Continue the discussion post about blended learning and marking pupils' work, starting right after its last sentence.

Document section:
┌──

Most informal discussions are suggesting that any blended learning is not to be assessed/ supervised or marked.
That's bonkers. If a child is in school, work can be marked and feedback given. If not, then what happens? Child comes in, does work, chucks it in the bin on the way out of the classroom? Teacher wears a visor and mask combo to sit near the child - better than nothing in terms of PPE.
It could work from an education perspective, just not for childcare.
Children do normal lessons in school, work is set on Friday for the following week - 5 follow up tasks for English and maths and another subject as a paper pack. But that can't be recorded lessons and the like, because teachers won't have time to do that. Then on Mondays it is reviewed, marked, edited, whatever. While they are at home, the kids in school are getting the same lessons - teacher does it over again, with same work being set. It would stagger a term start for children, but that's better than nothing. And knowing they need to hand it in on Monday would make it more likely to happen I expect. Especially if there is no online aspect - no excuse about technology not being available.

└──

Stored data entries
┌──

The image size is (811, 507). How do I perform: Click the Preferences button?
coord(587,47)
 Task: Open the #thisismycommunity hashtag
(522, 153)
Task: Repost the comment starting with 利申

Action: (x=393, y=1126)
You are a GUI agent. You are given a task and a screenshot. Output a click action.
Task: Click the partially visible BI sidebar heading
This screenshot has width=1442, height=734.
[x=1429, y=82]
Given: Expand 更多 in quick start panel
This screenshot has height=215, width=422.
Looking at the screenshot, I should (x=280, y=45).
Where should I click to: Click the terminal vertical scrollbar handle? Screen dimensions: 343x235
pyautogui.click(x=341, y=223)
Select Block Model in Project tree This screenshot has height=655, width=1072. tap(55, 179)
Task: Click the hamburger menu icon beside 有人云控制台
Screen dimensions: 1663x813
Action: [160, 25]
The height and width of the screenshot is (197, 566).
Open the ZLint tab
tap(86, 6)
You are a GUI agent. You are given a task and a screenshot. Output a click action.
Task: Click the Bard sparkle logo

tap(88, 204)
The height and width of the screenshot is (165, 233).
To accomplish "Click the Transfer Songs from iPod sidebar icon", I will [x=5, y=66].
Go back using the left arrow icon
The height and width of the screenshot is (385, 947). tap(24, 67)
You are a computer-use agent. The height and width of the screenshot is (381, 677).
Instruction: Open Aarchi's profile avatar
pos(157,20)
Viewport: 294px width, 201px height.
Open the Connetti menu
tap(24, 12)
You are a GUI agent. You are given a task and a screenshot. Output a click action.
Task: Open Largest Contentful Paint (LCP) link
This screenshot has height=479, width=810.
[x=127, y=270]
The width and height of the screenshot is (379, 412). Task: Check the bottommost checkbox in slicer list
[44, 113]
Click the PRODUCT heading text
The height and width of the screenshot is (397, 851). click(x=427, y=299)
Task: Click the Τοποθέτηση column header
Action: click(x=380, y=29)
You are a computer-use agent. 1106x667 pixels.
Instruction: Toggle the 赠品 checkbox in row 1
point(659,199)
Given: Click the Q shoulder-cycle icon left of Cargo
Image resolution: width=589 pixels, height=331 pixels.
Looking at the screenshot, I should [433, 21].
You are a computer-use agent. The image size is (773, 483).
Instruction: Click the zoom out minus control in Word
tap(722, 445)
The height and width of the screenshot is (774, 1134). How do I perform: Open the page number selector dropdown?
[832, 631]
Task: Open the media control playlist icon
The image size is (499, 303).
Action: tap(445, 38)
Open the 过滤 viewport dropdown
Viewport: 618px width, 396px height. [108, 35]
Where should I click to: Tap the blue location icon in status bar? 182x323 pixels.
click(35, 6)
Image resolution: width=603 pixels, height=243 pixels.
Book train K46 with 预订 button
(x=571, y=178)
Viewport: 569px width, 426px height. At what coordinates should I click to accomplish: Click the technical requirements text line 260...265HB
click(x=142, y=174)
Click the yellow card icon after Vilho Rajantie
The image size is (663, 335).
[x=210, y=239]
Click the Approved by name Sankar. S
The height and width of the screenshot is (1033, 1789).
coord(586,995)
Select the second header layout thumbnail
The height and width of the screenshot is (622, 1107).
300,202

└──

Reply:
What are Scotland thinking? Until Christmas just to see what happens with infection rates?
I should add that preparing online lessons takes AGES. Between 2 and 3 hours each for most of mine - I think primary school is harder than secondary because of lack of independence, much shorter attention spans, and no real chance for feedback to the actual child - feeding back to parents is pointless.
Also, only 30% of our school are accessing any of the lessons at all.